It’s bye bye Binnenhof as MPs pack up and leave for five years

The Dutch parliamentary complex. Photo: DutchNews.nl
Photo: DutchNews.nl

The summer recess has begun but MPs and ministers and ministers will not be returning to their old haunts after the holidays, as extensive renovations to the government complex Binnenhof are about to kick off.

Some may perhaps never see the inside of the government buildings again: the project is expected to last for over five years.

It was parliamentary chairwoman Vera Bergkamp who turned off the lights for the last time late on Thursday, following the final day of plenary meetings and debates.

Soon afterwards, removal vans started trundling back and forth between the Binnenhof and the government’s temporary quarters at Bezuidenhoutseweg 67, the former home of the foreign affairs ministry.

Many of the buildings in the complex date from the 17th and 18th centuries, with the Ridderzaal (knights’ chamber) dating back to the 13th century. Parliament itself currently meets in a modern building, opened in 1992, but since then there has only been limited repair work carried out and the decision to renovate had to be made.

Wat followed were years of controversy and delays, with some pushing for the renovation to go ahead and others balking at the cost of €475m (or more).

In the last phase of the decision making process, former parliamentary chair Khadija Arib, one of the fiercest critics of the move, played her final card saying the temporary building was ‘not corona proof’.

Arib and a number of other MPs had always preferred a phased renovation which would mean parliament could stay put.

Report

As a flurry of calculations and designs rained down on MPs, a report commissioned by the lower house calculated that a phased plan would save €100m. This was later contradicted by another report saying that, on the contrary, it would cost €500m more. The renovation soap opera, as the press called it, continued.

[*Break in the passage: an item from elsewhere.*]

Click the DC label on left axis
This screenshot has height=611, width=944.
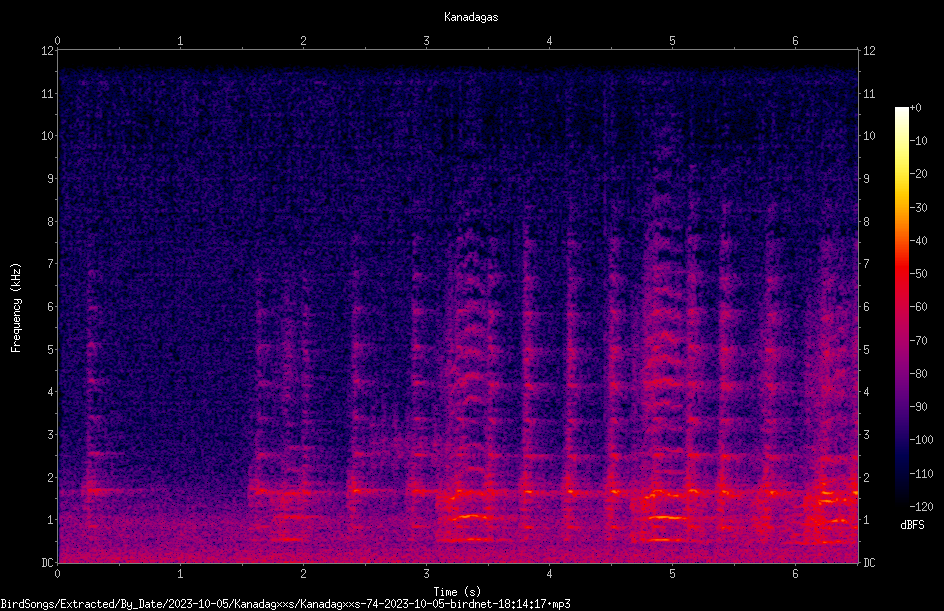(48, 563)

In the end a majority of MPs voted in favour of the move, with doubting Thomases reluctantly agreeing not in the least because a hefty €161m had already been spent on preparing the temporary building for an invasion of MPs

Thursday was a day of nostalgia for many MPs as they packed their final bits and pieces, and decided what to chuck.  D66 MP Jan Paternotte, said he was definitely hanging on to two old and frayed chairs because they were the ‘thinking chairs’ of founder Hans van Mierlo, while SGP leader Kees van der Staaij reminisced about a time when beepers were still in use.

The government will not meet again at the Binnenhof over the summer, except if circumstances necessitate a recall.